The Tal is a street in the old town of Munich.

The Tal extends over a length of 500 meters between the Old Town Hall on Marienplatz in the west and Isartor in the east. The Tal was therefore a part of the Salzstrasse, which led from Salzburg or Bad Reichenhall through Munich and Landsberg on the Lech to Switzerland. The street was located outside the first medieval city wall, which is why it starts at the Holy Spirit Church, which was used as the church for the first Munich hospital and was consciously constructed outside the walls. The name of the road goes back to its historical references, to which a document from the year 1253 testifies that the street has had ist name at least since the 13th century.

Today the street is characterized by retail chains and gastronomy. Among the residents are a branch of the Stadtsparkasse Munich and the Schneider Bräuhaus (named the Weißes Bräuhaus until 2015). In the street are many historical protected residential and commercial buildings, including the Kalter-Haus.

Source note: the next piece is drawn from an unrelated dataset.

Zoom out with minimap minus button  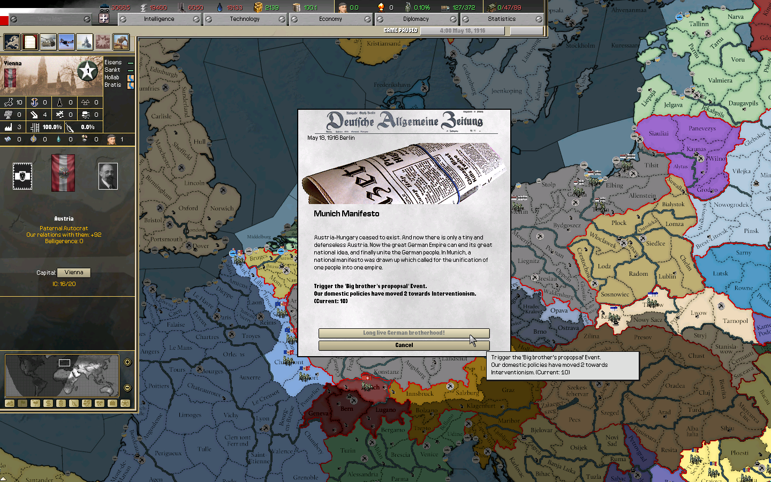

In the Tal, there was an important meeting place for Nazi politicians and their sympathizers: the Sterneckerbräu (Tal 54, today 38). Starting in 1919, the members of the newly formed German Workers' Party (DAP) met here - a German small party and the predecessor organization of the NSDAP, which already belonged to Adolf Hitler. Hitler set up the first office of the DAP in an adjacent room of the Sterneckerbräu in October 1919, which, however, had to move to the larger Gasthaus Cornelius (Corneliusstrasse 12) soon afterwards due to increasing membership numbers. In the time of National Socialism, the Sterneckerbräu became a party museum of the NSDAP. The building survived the war, and today businesses are located in the former restaurant.
Also in Sterneckerbräu, the founding of the Bavarian homeland and king-band "In Treue fest" took place in 1921, which was banned on 2 February 1934 by the National Socialists and re-founded in 1952.